Stored data:

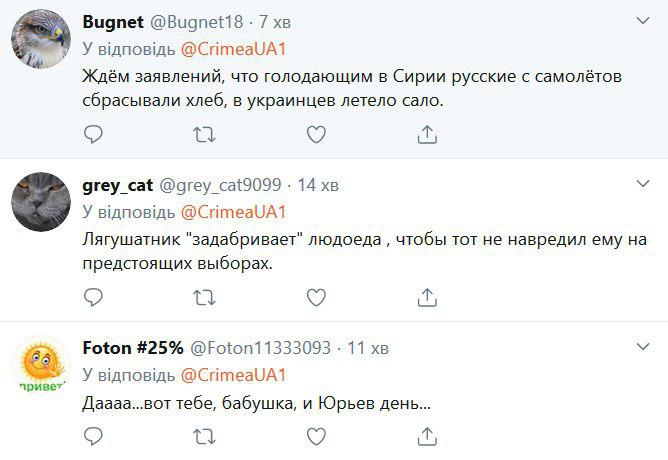View Bugnet's bird avatar picture
The height and width of the screenshot is (460, 668).
[40, 41]
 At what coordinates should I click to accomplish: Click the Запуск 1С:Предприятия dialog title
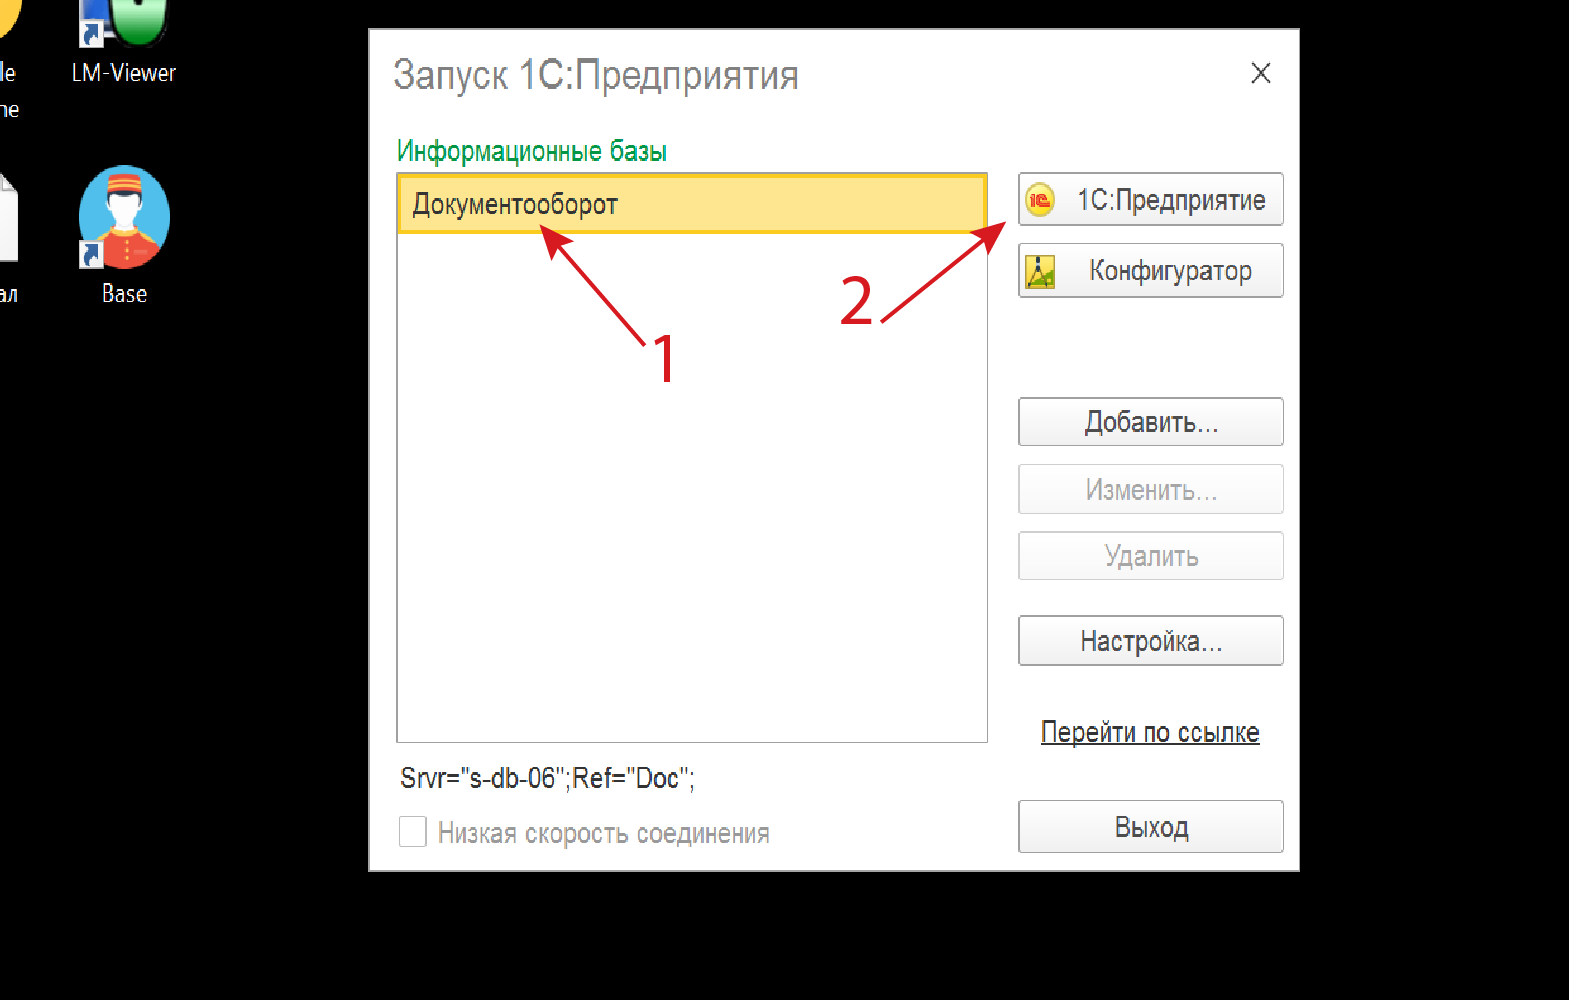[x=596, y=75]
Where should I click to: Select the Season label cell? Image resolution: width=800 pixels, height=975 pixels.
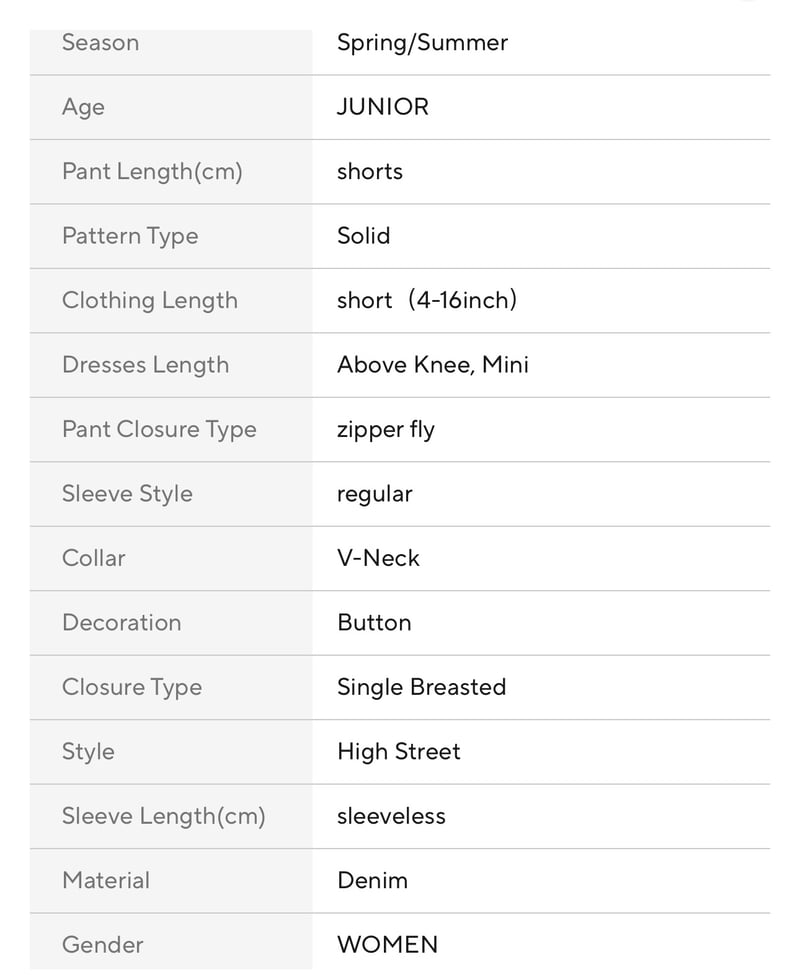(x=171, y=52)
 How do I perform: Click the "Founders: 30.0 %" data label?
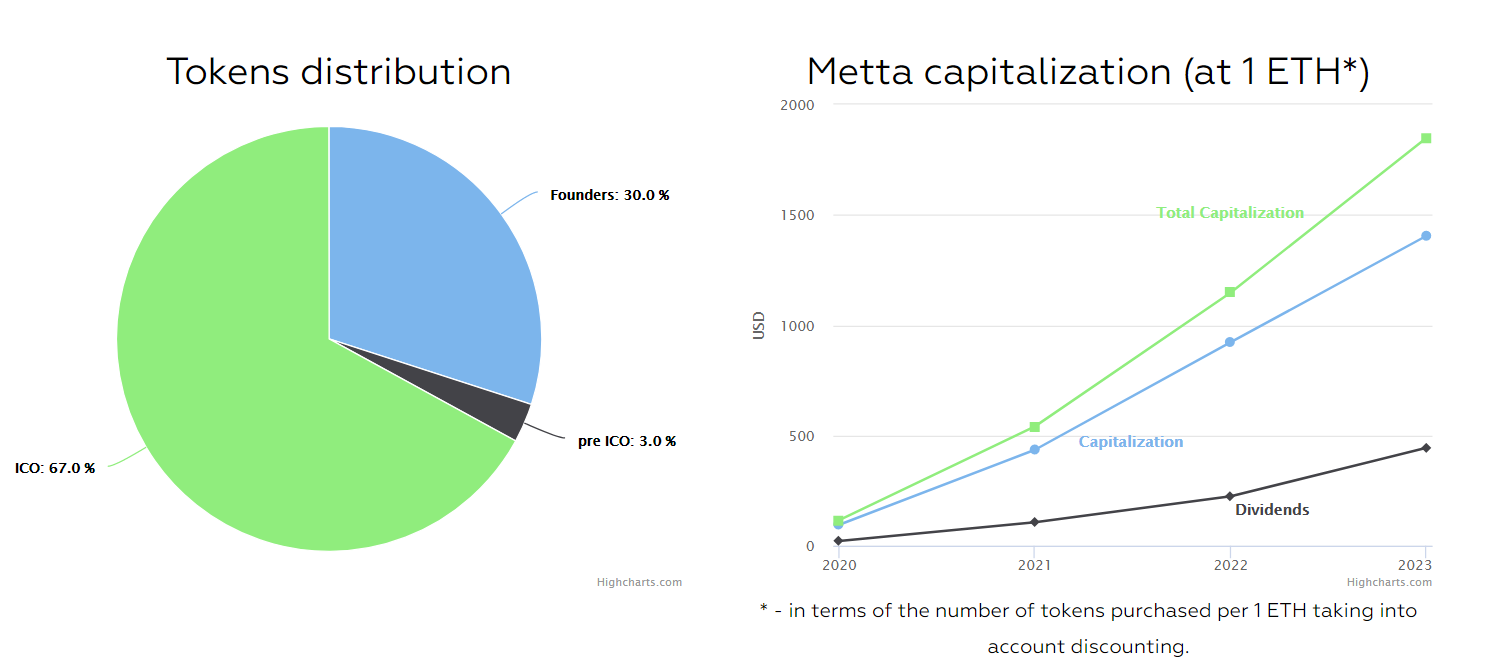point(609,195)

# [EXERCISE PROMPT]
The lines to reproduce run from the line containing "At what coordinates" through the last line of the records above, both included. Copy them exactly and drop the pictures.

# [EXERCISE RESULT]
 At what coordinates should I click to accomplish: Click the Запуск 1С:Предприятия dialog title
[x=596, y=75]
Where should I click to: Select the Season label cell? Image resolution: width=800 pixels, height=975 pixels.
(x=171, y=52)
 How do I perform: Click the "Founders: 30.0 %" data label?
point(609,195)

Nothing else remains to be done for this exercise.